While the couple knew the hospitality trade, there were challenges to opening their cafe in Melbourne’s Richmond. “We knew nothing about how best to structure a social enterprise, and we had very little start-up funding. It took a lot of hard work and creative thinking,” she says.
“The cafe is structured as a conventional business and we use funds generated from trade to pay our trainees’ and trainers’ wages. We receive a lot of support from local businesses and individuals, who donate their goods and time to Long Street. This allows us to allocate extra funds to our program.

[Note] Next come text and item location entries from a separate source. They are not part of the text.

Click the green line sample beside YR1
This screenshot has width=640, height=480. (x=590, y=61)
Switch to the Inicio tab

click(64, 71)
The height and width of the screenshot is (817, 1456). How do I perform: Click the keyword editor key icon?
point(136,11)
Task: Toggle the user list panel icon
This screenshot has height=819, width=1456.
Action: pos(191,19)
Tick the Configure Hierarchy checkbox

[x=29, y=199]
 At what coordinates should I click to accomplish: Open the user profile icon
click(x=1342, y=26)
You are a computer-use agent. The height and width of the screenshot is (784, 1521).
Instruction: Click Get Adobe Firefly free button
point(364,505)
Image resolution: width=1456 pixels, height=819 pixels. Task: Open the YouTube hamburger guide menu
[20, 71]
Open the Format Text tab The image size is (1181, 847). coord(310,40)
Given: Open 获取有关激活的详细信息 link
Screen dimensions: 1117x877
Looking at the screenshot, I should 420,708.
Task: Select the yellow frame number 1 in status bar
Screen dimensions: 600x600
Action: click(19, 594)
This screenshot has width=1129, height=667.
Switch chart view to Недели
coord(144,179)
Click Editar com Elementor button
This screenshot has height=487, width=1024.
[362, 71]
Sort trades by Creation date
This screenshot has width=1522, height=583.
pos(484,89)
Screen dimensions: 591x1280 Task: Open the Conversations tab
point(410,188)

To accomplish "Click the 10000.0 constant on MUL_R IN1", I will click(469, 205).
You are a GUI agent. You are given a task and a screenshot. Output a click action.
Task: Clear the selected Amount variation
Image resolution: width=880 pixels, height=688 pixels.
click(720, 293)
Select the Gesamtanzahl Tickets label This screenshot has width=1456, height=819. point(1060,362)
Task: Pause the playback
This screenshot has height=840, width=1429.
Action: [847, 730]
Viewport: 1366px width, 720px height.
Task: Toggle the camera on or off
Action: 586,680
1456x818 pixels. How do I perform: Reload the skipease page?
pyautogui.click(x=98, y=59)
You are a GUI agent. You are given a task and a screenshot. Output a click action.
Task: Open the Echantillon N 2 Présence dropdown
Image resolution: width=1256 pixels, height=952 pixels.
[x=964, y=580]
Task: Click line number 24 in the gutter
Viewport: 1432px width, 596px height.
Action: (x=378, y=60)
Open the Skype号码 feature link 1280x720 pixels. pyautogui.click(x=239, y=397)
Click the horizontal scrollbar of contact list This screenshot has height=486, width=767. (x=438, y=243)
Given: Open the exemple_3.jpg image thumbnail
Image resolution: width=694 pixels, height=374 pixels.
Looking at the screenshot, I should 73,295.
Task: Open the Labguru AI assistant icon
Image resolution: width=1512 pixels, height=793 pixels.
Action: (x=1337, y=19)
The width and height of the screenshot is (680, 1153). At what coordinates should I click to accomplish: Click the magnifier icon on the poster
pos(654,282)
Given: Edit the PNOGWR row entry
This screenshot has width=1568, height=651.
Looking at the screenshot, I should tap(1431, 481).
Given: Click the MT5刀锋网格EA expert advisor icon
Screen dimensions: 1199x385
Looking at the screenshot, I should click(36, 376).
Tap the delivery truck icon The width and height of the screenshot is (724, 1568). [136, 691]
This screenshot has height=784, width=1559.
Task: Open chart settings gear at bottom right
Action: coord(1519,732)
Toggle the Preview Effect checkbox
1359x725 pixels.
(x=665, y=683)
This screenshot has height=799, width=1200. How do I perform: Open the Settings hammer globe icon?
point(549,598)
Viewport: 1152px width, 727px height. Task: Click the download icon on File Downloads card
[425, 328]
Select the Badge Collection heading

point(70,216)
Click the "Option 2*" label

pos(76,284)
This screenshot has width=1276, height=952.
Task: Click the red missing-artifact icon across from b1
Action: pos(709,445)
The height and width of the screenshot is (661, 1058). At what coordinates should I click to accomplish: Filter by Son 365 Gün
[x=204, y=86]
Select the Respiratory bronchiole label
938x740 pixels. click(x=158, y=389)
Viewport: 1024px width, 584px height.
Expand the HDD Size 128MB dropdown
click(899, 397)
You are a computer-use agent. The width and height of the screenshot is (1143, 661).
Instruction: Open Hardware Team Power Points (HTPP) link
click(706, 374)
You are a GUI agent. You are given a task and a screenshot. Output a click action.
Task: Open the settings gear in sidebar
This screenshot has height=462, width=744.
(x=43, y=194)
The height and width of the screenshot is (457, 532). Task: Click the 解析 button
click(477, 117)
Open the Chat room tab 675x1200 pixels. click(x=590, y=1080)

“This has worked well for the past two years but, increasingly, we are having to knock back potential funding because we aren’t a not-for-profit. Recently, we registered a not-for-profit that will operate alongside Long Street. The not-for-profit is tasked with expanding our operations and our training program,” Marx explains.
“It’s a bit of a hybrid model, but we’re confident it’s the best way to scale substantially, while maintaining self-sufficiency.”
Bettr Barista’s holistic training program for marginalised women and at-risk youth in Singapore goes far beyond barista skills to offer classes that build emotional resilience, coping/life skills, self-defence skills and physical endurance, says Bettr Barista founder Pamela Chng.
Profits from other areas of her coffee academy mean that the 12-week program is available to those who need it for a fraction of the usual fee. The program has generated over S$500,000 in salaries to date and some students have become certified adult educators running their own classes.
The business partners with 62 social and government organisations, Chng says. “We have been fortunate to have had a lot of community support, as well as funding support from Singapore’s Ministry of Social and Family Development and corporates such as DBS Bank and NTUC Income, which helped launch micro-enterprise retail community coffee carts.”
Bettr Barista now employs 30 staff and, since it started in 2011, it has trained 3000 people from 26 countries and served 94,000 cups of coffee.
A big heart isn’t all that’s needed to sustain a social enterprise. Consulting group Capacity International is filling a knowledge gap by helping budding social entrepreneurs write strategy and design projects. They also advise on how to measure performance and assess social impact.
“For the past year we’ve been trying to focus on the smaller end of town – micro-businesses and students – they have great ideas but often they have no business acumen and no access to business advice,” says Miles Deayton from Capacity International.
“We do workshops, explain what a marketing plan is, give them information around regulation such as tax returns and WorkCover. If they don’t have access to that information and support, people can’t do as well as they should and that’s a shame.”
He believes Australia’s 20,000 social enterprises need to be cultivated.
“Let’s get sensible regulation,” he says. “Our greatest fear is that government will get too heavy-handed. We’ve got to do something to make a not-for-profit sustainable.”